Where does the word "agent" show up in the data? Please find each such line and copy it.

_SUPPLIED RECORDS_.
****************

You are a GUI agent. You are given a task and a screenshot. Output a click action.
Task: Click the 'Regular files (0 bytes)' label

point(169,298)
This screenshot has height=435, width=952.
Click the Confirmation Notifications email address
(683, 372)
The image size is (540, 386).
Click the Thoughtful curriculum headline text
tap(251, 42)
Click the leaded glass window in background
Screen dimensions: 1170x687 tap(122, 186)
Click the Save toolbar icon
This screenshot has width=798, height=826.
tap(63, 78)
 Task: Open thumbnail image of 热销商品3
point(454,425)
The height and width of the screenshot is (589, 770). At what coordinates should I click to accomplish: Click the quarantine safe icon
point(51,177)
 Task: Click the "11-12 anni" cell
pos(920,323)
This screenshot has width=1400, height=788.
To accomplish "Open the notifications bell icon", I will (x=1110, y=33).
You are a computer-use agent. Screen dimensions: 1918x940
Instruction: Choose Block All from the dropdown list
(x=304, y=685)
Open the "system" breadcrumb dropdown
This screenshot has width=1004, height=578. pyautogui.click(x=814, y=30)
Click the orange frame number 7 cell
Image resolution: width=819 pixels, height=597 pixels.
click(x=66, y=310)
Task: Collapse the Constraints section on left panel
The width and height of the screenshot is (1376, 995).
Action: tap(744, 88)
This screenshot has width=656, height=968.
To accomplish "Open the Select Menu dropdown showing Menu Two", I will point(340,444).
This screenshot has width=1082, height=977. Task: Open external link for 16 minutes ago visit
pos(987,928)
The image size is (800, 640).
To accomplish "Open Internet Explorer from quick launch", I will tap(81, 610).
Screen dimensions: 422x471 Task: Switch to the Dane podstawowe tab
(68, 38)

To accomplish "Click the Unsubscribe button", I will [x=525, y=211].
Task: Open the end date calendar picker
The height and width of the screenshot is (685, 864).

****************

_ANSWER TO THE PROBLEM_.
You are a GUI agent. You are given a task and a screenshot. Output a click action.
You are a computer-use agent. Screen dimensions: 1918x940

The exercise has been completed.